Per valutare la condizione economica delle famiglie, con il nuovo Isee saranno incrociate le diverse banche dati fiscali e contributive, ridotte le aree dell’autodichiarazione, saranno integrati dati e prestazioni a livello nazionale e locale. Inoltre, la riforma prevede una definizione più ampia del reddito e un maggior peso della situazione patrimoniale, ma anche una forte attenzione alle famiglie più numerose e alle diverse condizioni di disabilità.

Ecco le principali novità della riforma: vengono considerate tutte le forme di reddito, comprese quelle fiscalmente esenti; migliora la capacità selettiva dando un peso più adeguato alla componente patrimoniale; considera le caratteristiche dei nuclei con carichi gravosi, come le famiglie con 3 o più figli e quelle con persone con disabilità; consente una differenziazione dell’indicatore in riferimento al tipo di prestazione richiesta; riduce l’area dell’autocertificazione, consentendo di rafforzare i controlli per ridurre le situazioni di accesso indebito alle prestazioni agevolate.
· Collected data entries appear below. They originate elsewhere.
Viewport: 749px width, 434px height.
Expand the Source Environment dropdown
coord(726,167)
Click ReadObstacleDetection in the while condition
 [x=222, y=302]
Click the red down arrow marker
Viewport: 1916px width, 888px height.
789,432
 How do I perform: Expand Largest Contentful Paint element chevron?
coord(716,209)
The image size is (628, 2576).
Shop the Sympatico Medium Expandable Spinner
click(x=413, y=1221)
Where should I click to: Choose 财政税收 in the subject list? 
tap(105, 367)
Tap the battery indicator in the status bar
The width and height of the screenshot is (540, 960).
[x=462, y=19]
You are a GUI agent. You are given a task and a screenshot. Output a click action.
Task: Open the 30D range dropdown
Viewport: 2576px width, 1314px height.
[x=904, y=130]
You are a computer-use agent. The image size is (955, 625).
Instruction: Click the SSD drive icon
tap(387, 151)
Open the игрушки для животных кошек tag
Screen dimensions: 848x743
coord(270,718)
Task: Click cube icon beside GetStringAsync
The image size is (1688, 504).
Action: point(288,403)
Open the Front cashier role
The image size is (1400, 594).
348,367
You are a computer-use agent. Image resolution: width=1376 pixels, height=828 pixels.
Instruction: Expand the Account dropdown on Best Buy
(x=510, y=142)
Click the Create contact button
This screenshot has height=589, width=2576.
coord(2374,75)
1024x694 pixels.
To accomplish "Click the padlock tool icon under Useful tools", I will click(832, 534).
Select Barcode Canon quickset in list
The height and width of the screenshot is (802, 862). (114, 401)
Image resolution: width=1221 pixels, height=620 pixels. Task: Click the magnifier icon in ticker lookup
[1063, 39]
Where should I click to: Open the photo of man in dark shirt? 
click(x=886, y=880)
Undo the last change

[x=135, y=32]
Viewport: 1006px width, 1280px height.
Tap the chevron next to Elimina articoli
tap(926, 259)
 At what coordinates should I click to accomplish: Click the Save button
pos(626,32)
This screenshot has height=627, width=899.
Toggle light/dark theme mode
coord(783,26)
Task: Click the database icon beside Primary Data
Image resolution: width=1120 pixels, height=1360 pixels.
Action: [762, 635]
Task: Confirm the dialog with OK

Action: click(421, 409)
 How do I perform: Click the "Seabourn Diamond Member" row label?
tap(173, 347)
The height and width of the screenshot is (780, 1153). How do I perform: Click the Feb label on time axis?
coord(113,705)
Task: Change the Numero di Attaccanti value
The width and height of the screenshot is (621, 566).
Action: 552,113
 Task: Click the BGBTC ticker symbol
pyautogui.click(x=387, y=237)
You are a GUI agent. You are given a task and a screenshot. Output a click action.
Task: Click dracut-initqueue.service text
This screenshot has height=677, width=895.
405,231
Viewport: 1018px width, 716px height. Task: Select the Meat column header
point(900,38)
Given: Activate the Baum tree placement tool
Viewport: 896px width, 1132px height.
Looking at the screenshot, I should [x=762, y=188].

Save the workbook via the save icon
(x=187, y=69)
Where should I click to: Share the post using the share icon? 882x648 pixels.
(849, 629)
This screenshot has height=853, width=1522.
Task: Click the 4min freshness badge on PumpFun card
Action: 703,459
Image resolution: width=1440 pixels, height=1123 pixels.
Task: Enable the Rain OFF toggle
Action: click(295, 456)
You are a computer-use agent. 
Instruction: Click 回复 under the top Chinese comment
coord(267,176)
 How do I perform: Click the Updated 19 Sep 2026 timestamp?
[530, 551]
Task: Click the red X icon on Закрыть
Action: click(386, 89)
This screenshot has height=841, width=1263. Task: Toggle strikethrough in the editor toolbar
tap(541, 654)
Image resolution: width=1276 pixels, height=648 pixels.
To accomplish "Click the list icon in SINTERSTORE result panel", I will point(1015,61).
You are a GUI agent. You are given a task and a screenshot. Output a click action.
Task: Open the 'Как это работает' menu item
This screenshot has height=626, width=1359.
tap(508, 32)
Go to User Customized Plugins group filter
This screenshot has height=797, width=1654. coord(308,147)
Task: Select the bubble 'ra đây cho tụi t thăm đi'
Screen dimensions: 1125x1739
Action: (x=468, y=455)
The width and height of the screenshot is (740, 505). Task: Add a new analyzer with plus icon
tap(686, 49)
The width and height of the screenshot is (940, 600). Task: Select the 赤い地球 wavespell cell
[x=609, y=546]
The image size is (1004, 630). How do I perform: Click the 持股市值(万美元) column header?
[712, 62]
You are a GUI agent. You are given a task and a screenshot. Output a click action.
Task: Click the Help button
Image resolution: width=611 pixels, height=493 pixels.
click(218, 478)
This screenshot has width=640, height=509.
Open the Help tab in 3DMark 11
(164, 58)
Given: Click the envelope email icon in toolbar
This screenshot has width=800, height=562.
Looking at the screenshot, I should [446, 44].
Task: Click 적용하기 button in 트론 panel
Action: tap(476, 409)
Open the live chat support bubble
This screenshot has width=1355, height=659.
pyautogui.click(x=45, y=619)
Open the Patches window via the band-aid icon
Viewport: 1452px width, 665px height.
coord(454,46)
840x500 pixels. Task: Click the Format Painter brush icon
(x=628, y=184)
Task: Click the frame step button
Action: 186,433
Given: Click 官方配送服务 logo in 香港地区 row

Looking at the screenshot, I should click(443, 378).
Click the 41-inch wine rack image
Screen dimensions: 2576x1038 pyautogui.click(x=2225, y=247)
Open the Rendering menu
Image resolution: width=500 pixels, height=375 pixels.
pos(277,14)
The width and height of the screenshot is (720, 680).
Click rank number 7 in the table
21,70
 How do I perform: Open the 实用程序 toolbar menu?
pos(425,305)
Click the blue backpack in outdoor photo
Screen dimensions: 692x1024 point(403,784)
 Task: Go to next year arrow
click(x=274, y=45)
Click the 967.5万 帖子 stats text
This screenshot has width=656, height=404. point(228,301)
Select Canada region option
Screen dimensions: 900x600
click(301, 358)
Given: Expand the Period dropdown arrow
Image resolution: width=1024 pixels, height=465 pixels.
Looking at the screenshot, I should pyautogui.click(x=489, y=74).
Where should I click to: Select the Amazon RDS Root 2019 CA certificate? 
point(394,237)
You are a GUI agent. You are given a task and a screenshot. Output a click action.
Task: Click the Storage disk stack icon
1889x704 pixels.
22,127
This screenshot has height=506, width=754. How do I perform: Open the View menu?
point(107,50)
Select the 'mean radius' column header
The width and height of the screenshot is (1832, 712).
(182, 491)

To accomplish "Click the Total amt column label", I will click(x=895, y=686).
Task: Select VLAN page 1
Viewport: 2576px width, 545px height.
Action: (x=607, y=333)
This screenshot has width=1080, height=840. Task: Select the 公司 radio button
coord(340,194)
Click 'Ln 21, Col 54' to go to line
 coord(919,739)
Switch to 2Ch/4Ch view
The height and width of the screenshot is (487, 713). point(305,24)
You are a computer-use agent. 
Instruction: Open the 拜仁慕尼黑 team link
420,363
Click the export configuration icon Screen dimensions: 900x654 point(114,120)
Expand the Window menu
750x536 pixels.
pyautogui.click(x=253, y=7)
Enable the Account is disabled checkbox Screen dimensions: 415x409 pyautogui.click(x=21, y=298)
Inoltre viene introdotta la possibilità di calcolare l’Isee “corrente” in caso di variazioni del reddito corrente superiori al 25 %; vengono sottratti dalla nozione di reddito gli assegni di mantenimento, i redditi da lavoro dipendente (quota del 20% fino a un massimo di 3.000 euro), pensioni (quota del 20% fino a 1.000 euro), costo dell’abitazione (da 5.165 a 7.000 euro all’anno) e le spese effettuate da persone con disabilità o non autosufficienti. Infine, vengono aumentate le franchigie per ogni figlio successivo al secondo (500 euro per la deduzione dell’affitto, 2.500 euro per la deduzione sulla prima casa, 1.000 euro per il patrimonio immobiliare).

Nella conferenza stampa di presentazione della riforma il premier Enrico Letta ha dichiarato che il nuovo indicatore sul reddito “consentirà l’accesso ai servizi alle persone che effettivamente hanno bisogno dove c’è una situazione certificata che corrisponde a una situazione reale. Bisogna evitare lo scandalo dei finti poveri. Le risorse vadano alle persone che hanno bisogno”.